The reason I said for at least one year is that I don't foresee my circumstances changing - so I am not going to live any closer to my family / earn vastly more money than I do now to be able to have a nanny. I am always going to be almost solely responsible for children.

I appreciate I need to look at alternative childcare altogether and appreciate everyone's responses.

OP posts:
ShouldILTB · 27/08/2015 19:18

Final point and then I'll bugger off - I haven't had a "year off" - and I find that a really negative and dismissive way to look at a woman who is on maternity leave. Sadly this is the view taken by my work colleagues (had this mentioned in jest many a time between announcing pregnancy and going on ML)

I have had a year out of employment to raise my baby, not a year off.

OP posts:
Babyroobs · 27/08/2015 19:20

YABU. You should be prepared to follow the usual pattern if there is one. In our workplace we have to work Christmas day every other year. if you have a Chriatmas off on mat leave you wouls definately be expected to work the next one and every alternate one after that. We have lots of mums in my team, they get no special treatment.
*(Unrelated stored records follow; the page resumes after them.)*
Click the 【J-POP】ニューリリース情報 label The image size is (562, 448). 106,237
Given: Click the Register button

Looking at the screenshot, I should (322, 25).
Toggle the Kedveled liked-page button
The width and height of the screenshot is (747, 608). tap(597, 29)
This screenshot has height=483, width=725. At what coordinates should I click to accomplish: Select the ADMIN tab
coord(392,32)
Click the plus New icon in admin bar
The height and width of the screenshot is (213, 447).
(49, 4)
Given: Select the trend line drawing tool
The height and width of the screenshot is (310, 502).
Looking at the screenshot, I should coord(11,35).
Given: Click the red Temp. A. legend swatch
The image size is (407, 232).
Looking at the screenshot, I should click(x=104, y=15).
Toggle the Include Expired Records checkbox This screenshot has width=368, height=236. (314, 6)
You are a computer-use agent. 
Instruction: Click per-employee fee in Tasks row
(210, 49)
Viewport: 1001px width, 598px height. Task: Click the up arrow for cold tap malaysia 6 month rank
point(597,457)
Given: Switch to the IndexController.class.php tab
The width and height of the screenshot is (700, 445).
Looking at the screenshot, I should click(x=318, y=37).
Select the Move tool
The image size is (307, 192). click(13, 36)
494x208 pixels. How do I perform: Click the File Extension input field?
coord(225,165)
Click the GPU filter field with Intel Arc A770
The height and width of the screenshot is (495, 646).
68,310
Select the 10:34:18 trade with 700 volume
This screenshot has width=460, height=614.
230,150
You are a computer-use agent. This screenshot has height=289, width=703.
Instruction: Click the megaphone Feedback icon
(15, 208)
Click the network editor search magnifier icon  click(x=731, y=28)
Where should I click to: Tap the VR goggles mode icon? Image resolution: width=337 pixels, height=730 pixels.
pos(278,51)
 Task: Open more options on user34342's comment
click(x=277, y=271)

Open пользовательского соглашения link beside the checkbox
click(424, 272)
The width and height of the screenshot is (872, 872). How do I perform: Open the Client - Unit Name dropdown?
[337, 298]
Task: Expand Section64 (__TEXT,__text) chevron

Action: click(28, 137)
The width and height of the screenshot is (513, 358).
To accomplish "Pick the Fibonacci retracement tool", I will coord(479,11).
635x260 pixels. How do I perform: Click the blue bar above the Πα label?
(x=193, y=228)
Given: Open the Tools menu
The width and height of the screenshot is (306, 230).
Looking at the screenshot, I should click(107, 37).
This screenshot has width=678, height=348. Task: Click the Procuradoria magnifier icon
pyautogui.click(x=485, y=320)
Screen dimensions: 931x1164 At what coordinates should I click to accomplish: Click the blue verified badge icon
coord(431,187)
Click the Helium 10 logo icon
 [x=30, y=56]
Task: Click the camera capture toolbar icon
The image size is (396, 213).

ShouldILTB · 27/08/2015 19:23

We have no set pattern but I hoped working two in a row 2013 / 2014 would make my case - for 2016 at least - a bit stronger.

OP posts:
ChristineDePisan · 27/08/2015 19:23

If I was your employer there is no way that I would agree now to giving you the Xmas after next off: why would I want to tie my hands so far in advance? I would want to be sympathetic to your leave request, but not t the extent of agreeing it formally now.

And I second the others who say that you need to have a Plan B (and C and D...) anyway for those random things that always crop up that mean that your normal child care plans don't work

Aridane · 27/08/2015 19:38

I disagree with earlier posters - YABU- but zI suspect your manager will be reasonable and not discriminate against your colleagues in this way and will decline your request

mygrandchildrenrock · 27/08/2015 20:21

I know you said your childminder is a family friend but I really think you need to be looking for a day nursery, you will then have the flexibility to work when needed.